Inside Gaza, the brief euphoria after last month's breach of the territory's other border, with Egypt, has dissipated. Israeli restrictions on trade, tightened since Hamas's takeover last June, have reduced living standards to subsistence level.
Supplies of staple foods are adequate, but petrol, prescription drugs and construction materials grow increasingly scarce. Electricity is sporadic. Raw sewage overflows potholed roads. In retaliation for a rain of Palestinian rockets on Israel, which are seldom lethal but have displaced many residents of the Israeli town of Sderot, Israeli missile strikes and raids continue to kill around a dozen Gazans a week. Most victims are armed men, but some are civilians such as the three children killed in the past week alone. "This is a prison where even the jailers are tortured," grumbles an officer in the Hamas-run police.

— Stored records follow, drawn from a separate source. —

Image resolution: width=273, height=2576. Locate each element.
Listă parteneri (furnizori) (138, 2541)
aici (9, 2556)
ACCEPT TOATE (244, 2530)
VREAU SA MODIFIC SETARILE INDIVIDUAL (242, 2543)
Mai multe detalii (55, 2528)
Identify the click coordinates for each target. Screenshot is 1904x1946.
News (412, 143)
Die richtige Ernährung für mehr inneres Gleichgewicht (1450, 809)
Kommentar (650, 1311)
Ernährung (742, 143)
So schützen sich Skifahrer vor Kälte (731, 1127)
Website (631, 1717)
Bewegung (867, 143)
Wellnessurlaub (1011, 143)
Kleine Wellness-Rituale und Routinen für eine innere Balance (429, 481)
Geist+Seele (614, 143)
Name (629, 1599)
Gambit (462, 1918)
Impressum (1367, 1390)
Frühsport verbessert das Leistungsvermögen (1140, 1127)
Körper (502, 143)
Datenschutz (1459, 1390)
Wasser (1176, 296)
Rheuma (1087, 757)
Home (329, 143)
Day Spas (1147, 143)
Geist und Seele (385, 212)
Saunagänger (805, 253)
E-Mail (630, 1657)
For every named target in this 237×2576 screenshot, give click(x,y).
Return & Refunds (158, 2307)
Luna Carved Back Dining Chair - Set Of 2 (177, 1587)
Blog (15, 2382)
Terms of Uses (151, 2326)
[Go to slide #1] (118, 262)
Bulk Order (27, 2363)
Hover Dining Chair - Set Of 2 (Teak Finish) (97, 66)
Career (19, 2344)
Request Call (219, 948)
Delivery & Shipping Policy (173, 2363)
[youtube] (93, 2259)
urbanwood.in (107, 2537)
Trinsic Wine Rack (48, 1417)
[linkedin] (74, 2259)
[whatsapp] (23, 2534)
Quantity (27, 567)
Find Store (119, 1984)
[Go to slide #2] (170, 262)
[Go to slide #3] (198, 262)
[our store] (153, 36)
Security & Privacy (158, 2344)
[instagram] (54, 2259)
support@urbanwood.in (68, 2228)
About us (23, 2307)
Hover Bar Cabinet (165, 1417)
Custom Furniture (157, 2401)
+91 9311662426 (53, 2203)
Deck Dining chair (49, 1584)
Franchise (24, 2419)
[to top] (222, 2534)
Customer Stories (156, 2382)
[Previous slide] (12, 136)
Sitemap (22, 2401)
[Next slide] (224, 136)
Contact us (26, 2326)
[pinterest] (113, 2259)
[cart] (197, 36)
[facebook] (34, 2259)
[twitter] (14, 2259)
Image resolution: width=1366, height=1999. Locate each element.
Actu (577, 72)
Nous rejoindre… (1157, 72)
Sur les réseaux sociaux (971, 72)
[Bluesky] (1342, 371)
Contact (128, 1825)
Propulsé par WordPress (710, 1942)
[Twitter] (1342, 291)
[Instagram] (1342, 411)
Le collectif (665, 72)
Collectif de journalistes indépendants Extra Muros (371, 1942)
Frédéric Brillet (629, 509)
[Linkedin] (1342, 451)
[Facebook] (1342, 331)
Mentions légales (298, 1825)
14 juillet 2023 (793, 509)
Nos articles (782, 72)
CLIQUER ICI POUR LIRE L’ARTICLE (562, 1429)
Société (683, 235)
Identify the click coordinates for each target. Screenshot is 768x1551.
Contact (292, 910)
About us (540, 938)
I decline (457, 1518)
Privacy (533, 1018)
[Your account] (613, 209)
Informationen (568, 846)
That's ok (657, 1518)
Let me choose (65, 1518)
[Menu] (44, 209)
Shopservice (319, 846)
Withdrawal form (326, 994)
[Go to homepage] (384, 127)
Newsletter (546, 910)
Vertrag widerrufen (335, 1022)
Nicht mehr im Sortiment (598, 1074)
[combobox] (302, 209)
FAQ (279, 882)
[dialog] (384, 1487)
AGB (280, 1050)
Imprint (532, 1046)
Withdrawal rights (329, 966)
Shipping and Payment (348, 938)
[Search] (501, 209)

While not so dire, the situation in the West Bank is hardly enviable. Despite international pleas for a freeze on Jewish settlement, Israeli infrastructure has already placed some 40% of the territory out of bounds to its 2.4m Palestinian residents, according to the UN. A lacework of roads built for the use of 450,000 settlers, whose number has grown by 5.5% a year since the signing in 1993 of the peace-seeking Oslo accords, confines Palestinians inside isolated enclaves that are controlled by checkpoints subject to sudden closure. Since the killing of an Israeli woman in a suicide bombing in Dimona on February 4th, the first such attack for many months, some 270,000 Palestinian males aged between 16 and 65 have been blocked from leaving the West Bank towns of Jenin, Nablus, Tulkarm and Qalqilya. A third of West Bank residents now rely on UN food aid.